Occurrence Teaching period
A Semester 2 2024-25

Module aims

The aims of this module are:

  • To provide students with the opportunity to study particular historical topics in depth
  • To develop students’ ability to examine a topic from a range of perspectives and to strengthen their ability to work critically and reflectively with secondary and primary material

Module learning outcomes

Students who complete this module successfully will:

  • Have acquired a deep knowledge of the specific topic studied
  • Have developed their ability to use and synthesise a range of primary and secondary sources
  • Be able to evaluate the arguments that historians have made about the topic studied
  • Have developed their ability to study independently through seminar-based teaching

Module content

Students will attend a 1-hour briefing in week 1. Students will then attend a 1-hour plenary/lecture and a 2-hour seminar in weeks 2-4, 6-8 and 10-11 of semester 1. Weeks 5 & 9 are Reading and Writing Weeks (RAW) during which there are no seminars. Students prepare for and participate in eight 1-hour plenaries/lectures and eight 2-hour seminars in all.

Seminar topics are subject to variation, but are likely to include the following:

  1. Demobilisation and Reconversion at the root of the American Century
  2. Fear and Loathing in the Age of Plenty
  3. Race and the Fight Against Segregation
  4. The Vietnam War and its Legacies
  5. Feminism and Sexual Liberation
  6. Reagan and the Triangulation of American Politics
  7. 9/11 and the Never Ending War
  8. Minority Rule and the Crisis of American Democracy


Task Length % of module mark
Assessed Essay
N/A 100

Special assessment rules


Additional assessment information

For formative assessment, students will complete a referenced 1200 to 1500-word essay relating to the themes and issues of the module. This will be submitted in either the Week 5 or Week 9 RAW week (on the day of the weekly seminar).
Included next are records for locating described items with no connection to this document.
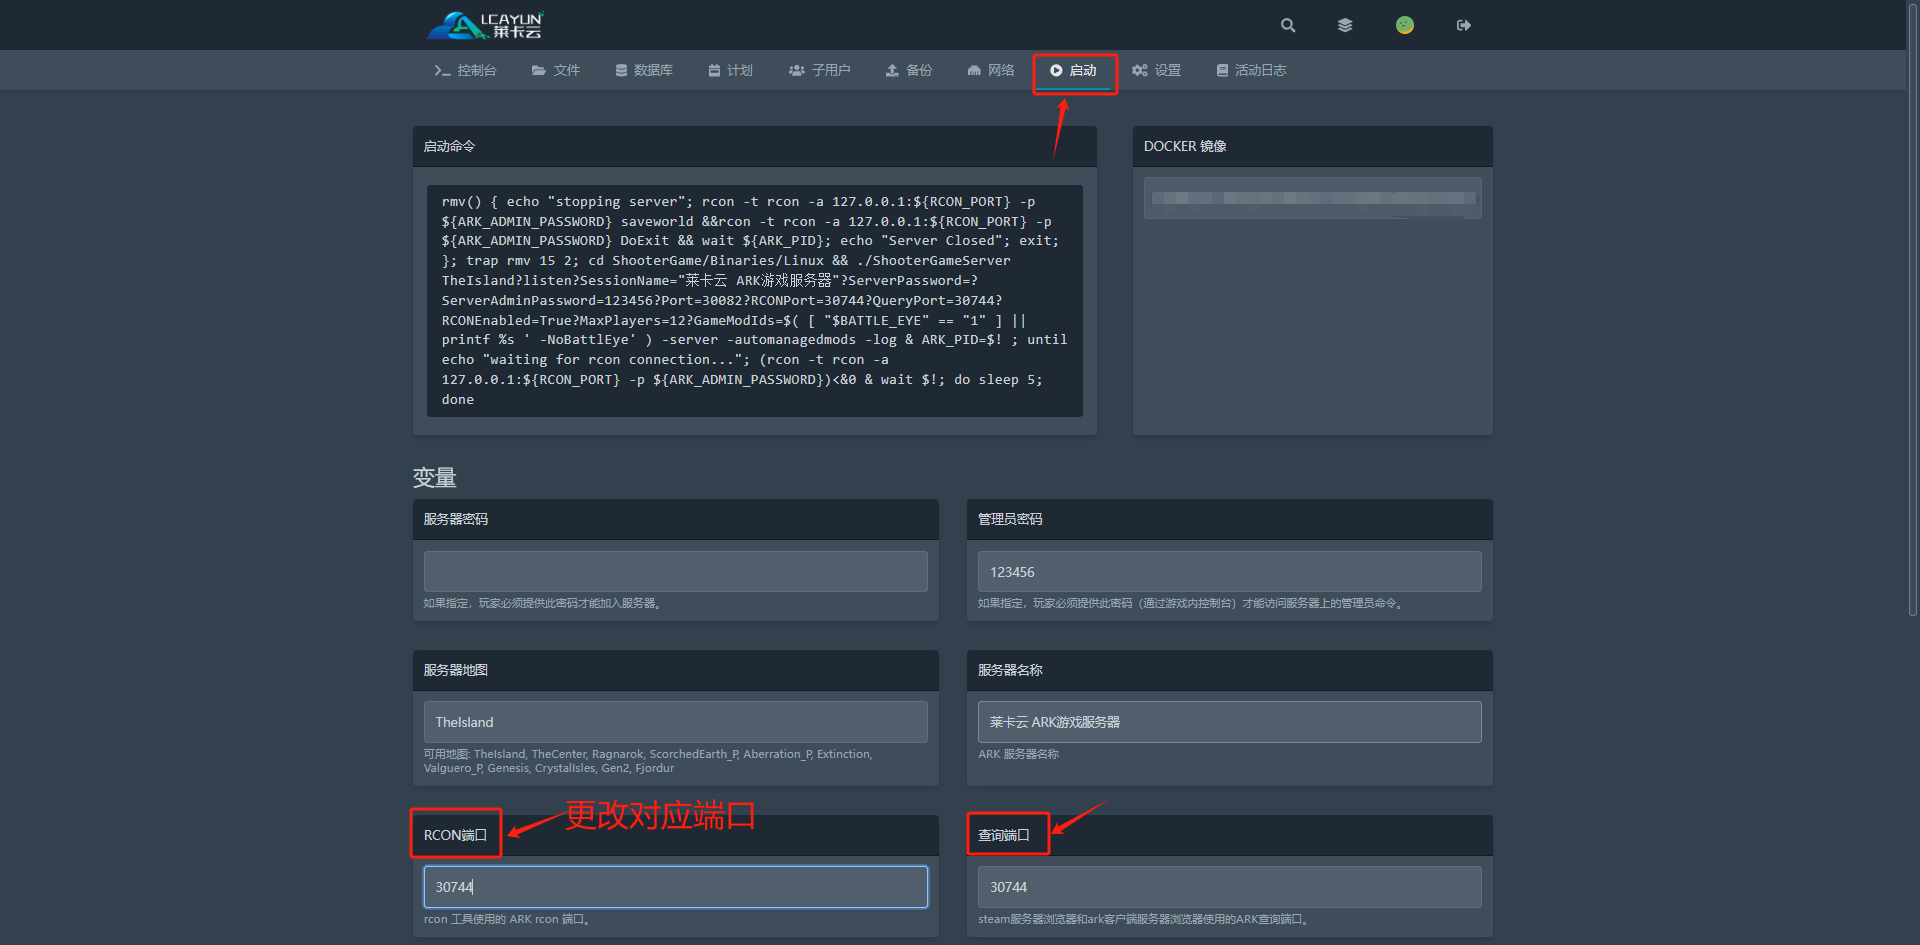Go to the 文件 files tab
This screenshot has height=945, width=1920.
click(x=556, y=70)
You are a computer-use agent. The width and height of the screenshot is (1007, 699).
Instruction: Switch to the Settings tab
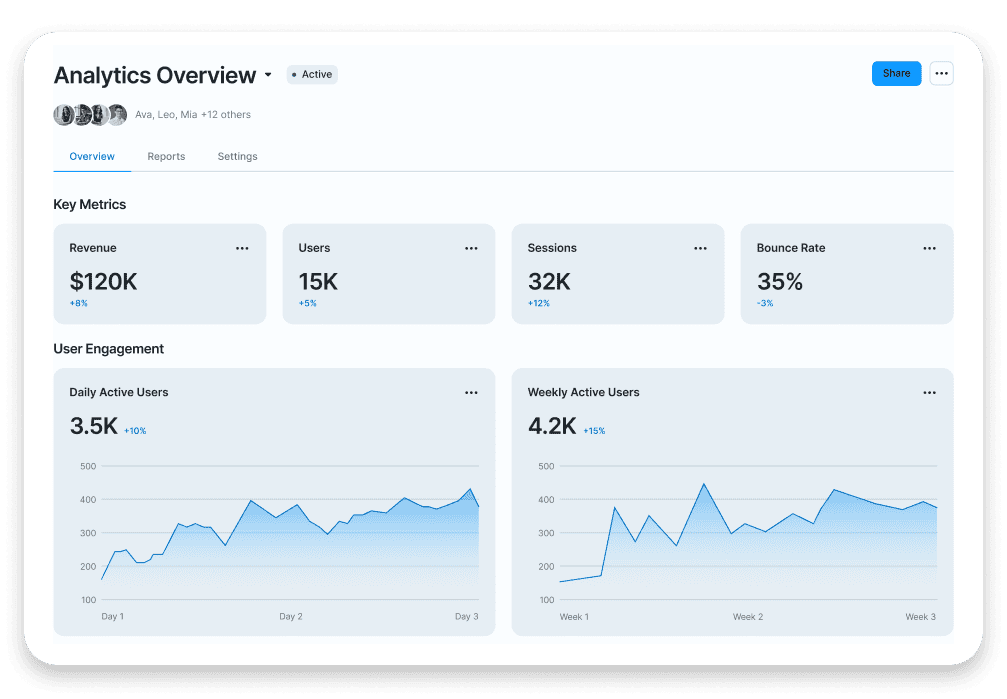[x=237, y=157]
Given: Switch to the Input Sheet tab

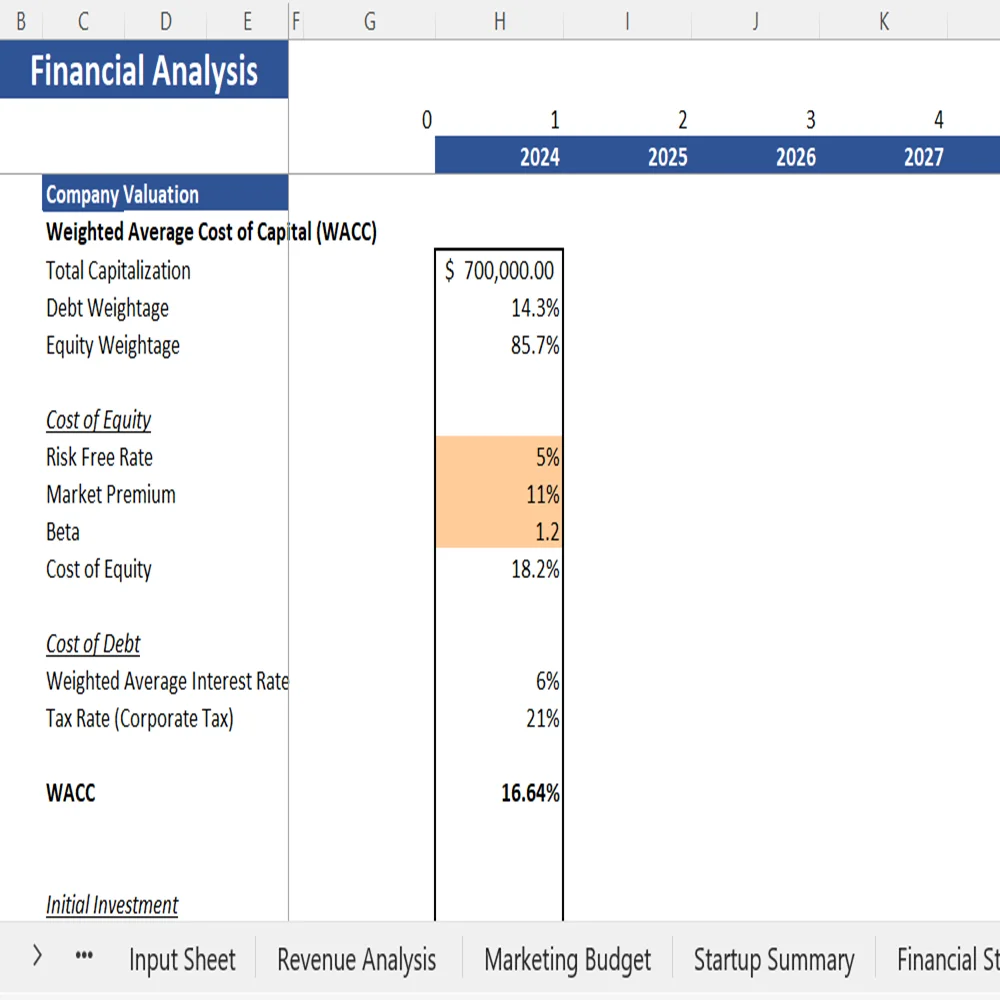Looking at the screenshot, I should click(182, 959).
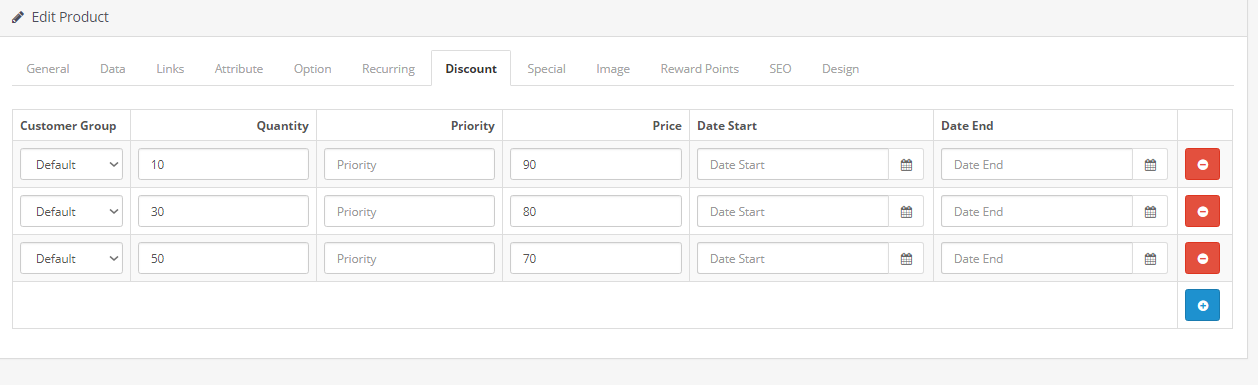Open calendar for second row Date End

tap(1150, 211)
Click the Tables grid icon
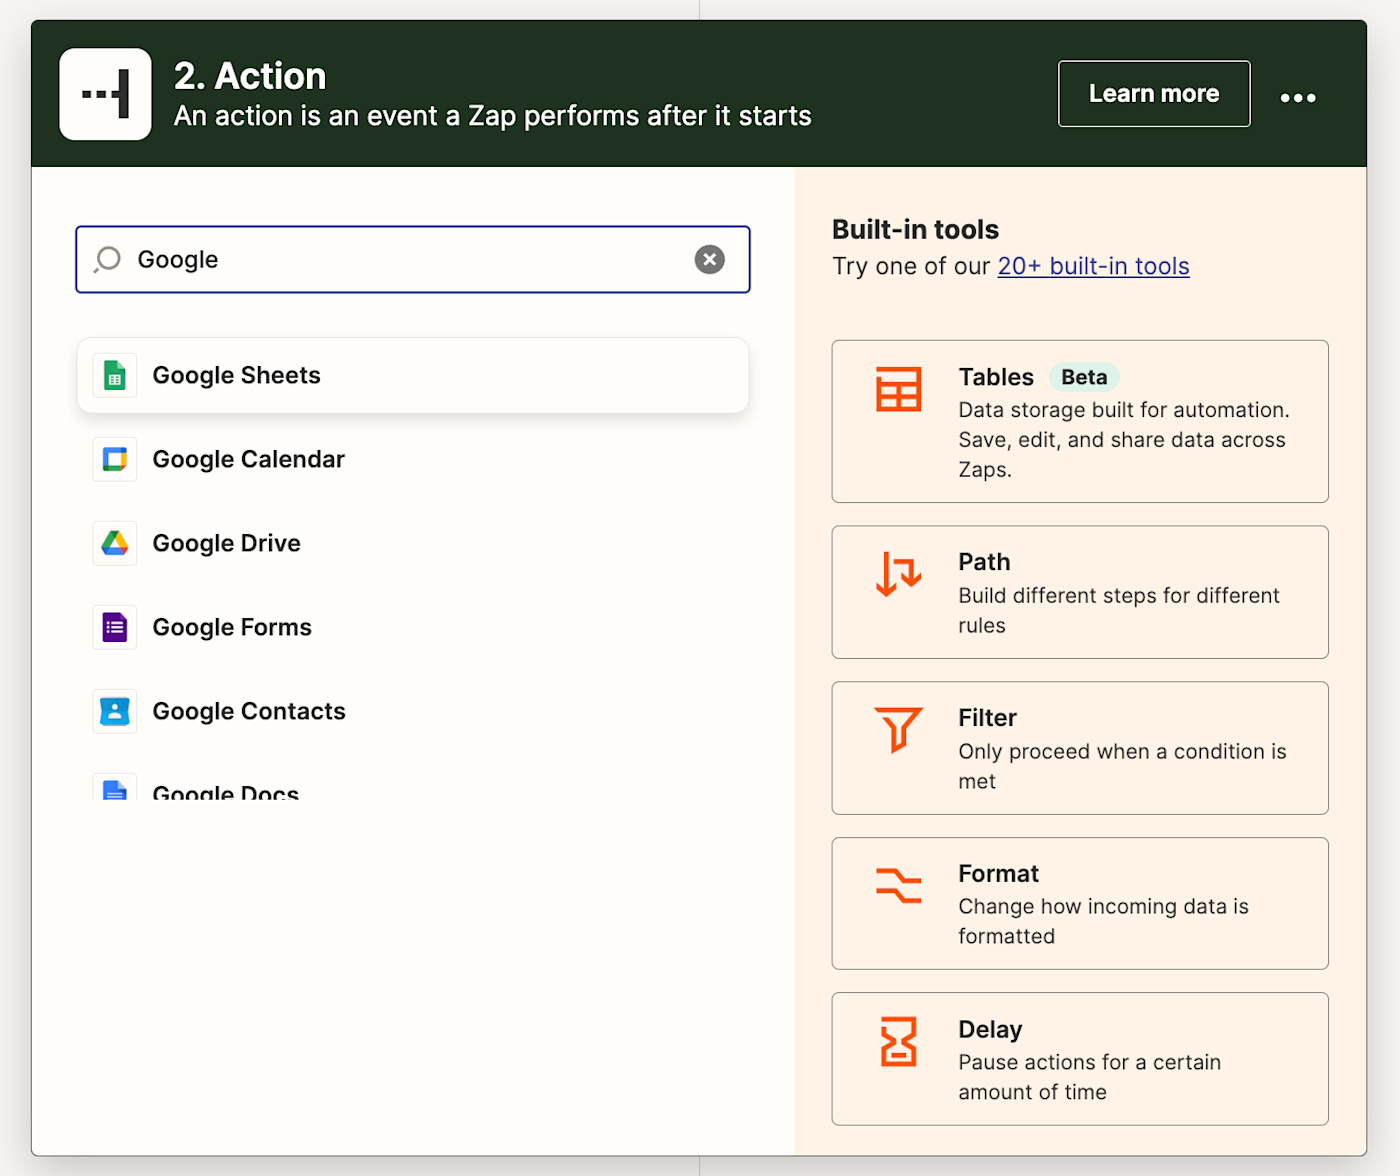 898,390
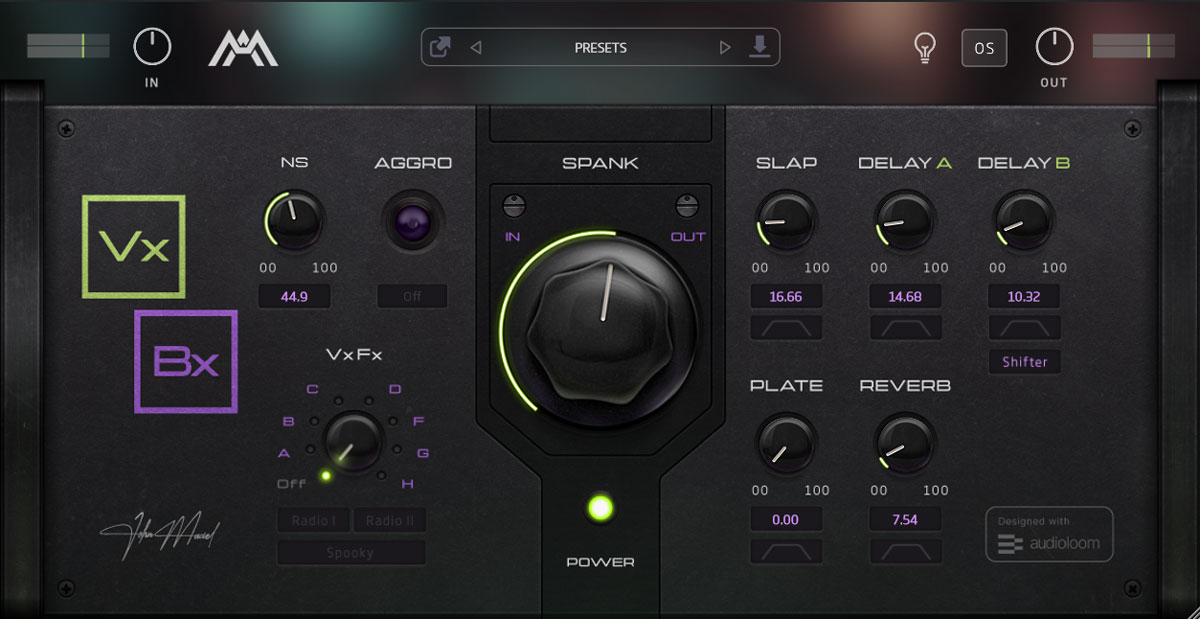Click the NS value field 44.9
Image resolution: width=1200 pixels, height=619 pixels.
point(294,296)
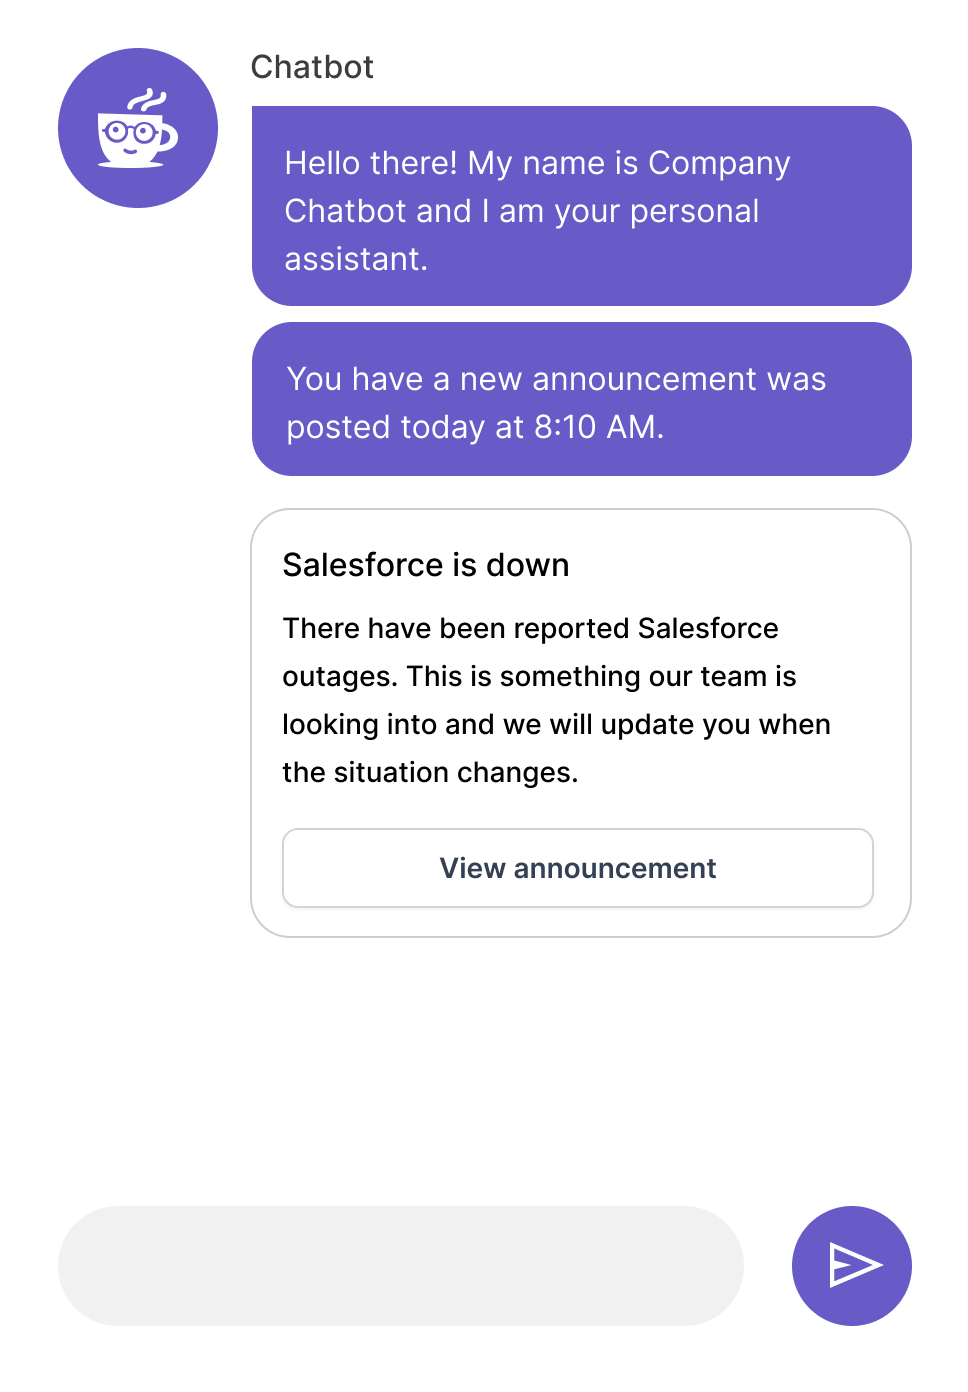
Task: Click 'Company' in the greeting message
Action: [719, 163]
For summative assessment, students will complete an Assessed Essay (2000 words, footnoted). This will comprise 100% of the overall module mark.

Summative assessments will be due in the assessment period.


Task Length % of module mark
Assessed Essay
N/A 100

Module feedback

Following their formative assessment task, students will typically receive written feedback that will include comments and a mark within 10 working days of submission.

Work will be returned to students in their seminars and may be supplemented by the tutor giving some oral feedback to the whole group. All students are encouraged, if they wish, to discuss the feedback on their formative work during their tutor’s student hours. For more information, see the Statement on Feedback.

For the summative assessment task, students will receive their provisional mark and written feedback within 25 working days of the submission deadline. The tutor will then be available during student hours for follow-up guidance if required. For more information, see the Statement of Assessment.

Indicative reading

For term time reading, please refer to the module VLE site. Before the course starts, we encourage you to look at the following items of preliminary reading:

  • Gilmore, Glenda and Sugrue, Thomas J. These United States: A Nation in the Making, 1890 to the Present. New York: W.W. Norton, 2015.
  • de Grazia, Victoria. Irresistible Empire: America’s Advance through 20th Century Europe. Cambridge, Massachusetts: Harvard University Press, 2005.
  • Tyler-May, Elaine. Fortress America: How We Embraced Fear and Abandoned Democracy. New York: Basic Books, 2017.

The information on this page is indicative of the module that is currently on offer. The University is constantly exploring ways to enhance and improve its degree programmes and therefore reserves the right to make variations to the content and method of delivery of modules, and to discontinue modules, if such action is reasonably considered to be necessary by the University. Where appropriate, the University will notify and consult with affected students in advance about any changes that are required in line with the University's policy on the Approval of Modifications to Existing Taught Programmes of Study.